→ **What you have to do**: Word for word, repeat every entry that appears below.

Stored records
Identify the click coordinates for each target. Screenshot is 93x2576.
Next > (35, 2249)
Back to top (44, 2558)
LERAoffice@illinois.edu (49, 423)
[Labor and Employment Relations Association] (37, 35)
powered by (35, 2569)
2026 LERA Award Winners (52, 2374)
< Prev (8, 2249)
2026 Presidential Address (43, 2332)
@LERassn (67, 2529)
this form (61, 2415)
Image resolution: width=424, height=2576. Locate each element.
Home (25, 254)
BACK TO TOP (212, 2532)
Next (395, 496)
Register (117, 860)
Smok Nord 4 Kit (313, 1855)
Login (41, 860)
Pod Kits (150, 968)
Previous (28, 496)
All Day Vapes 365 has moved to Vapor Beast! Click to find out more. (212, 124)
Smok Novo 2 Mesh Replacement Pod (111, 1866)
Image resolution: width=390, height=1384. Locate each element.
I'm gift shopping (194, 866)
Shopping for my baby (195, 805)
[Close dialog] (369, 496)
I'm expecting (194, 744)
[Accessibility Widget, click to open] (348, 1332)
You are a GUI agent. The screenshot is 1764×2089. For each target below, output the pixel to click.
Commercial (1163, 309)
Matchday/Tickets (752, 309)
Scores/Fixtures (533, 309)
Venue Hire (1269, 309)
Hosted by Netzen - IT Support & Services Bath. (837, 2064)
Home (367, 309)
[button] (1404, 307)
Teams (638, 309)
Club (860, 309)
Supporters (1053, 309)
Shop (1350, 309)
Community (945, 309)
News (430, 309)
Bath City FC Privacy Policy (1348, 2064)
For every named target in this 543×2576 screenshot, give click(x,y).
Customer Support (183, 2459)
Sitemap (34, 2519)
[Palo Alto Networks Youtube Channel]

→ **Expected answer**:
Identify the click coordinates for each target. Screenshot is 93x2576.
Next > (35, 2249)
Back to top (44, 2558)
LERAoffice@illinois.edu (49, 423)
[Labor and Employment Relations Association] (37, 35)
powered by (35, 2569)
2026 LERA Award Winners (52, 2374)
< Prev (8, 2249)
2026 Presidential Address (43, 2332)
@LERassn (67, 2529)
this form (61, 2415)
Image resolution: width=424, height=2576. Locate each element.
Home (25, 254)
BACK TO TOP (212, 2532)
Next (395, 496)
Register (117, 860)
Smok Nord 4 Kit (313, 1855)
Login (41, 860)
Pod Kits (150, 968)
Previous (28, 496)
All Day Vapes 365 has moved to Vapor Beast! Click to find out more. (212, 124)
Smok Novo 2 Mesh Replacement Pod (111, 1866)
Image resolution: width=390, height=1384. Locate each element.
I'm gift shopping (194, 866)
Shopping for my baby (195, 805)
[Close dialog] (369, 496)
I'm expecting (194, 744)
[Accessibility Widget, click to open] (348, 1332)
You are a GUI agent. The screenshot is 1764×2089. For each target below, output the pixel to click.
Commercial (1163, 309)
Matchday/Tickets (752, 309)
Scores/Fixtures (533, 309)
Venue Hire (1269, 309)
Hosted by Netzen - IT Support & Services Bath. (837, 2064)
Home (367, 309)
[button] (1404, 307)
Teams (638, 309)
Club (860, 309)
Supporters (1053, 309)
Shop (1350, 309)
Community (945, 309)
News (430, 309)
Bath City FC Privacy Policy (1348, 2064)
For every named target in this 543×2576 screenshot, give click(x,y).
Customer Support (183, 2459)
Sitemap (34, 2519)
[Palo Alto Networks Youtube Channel]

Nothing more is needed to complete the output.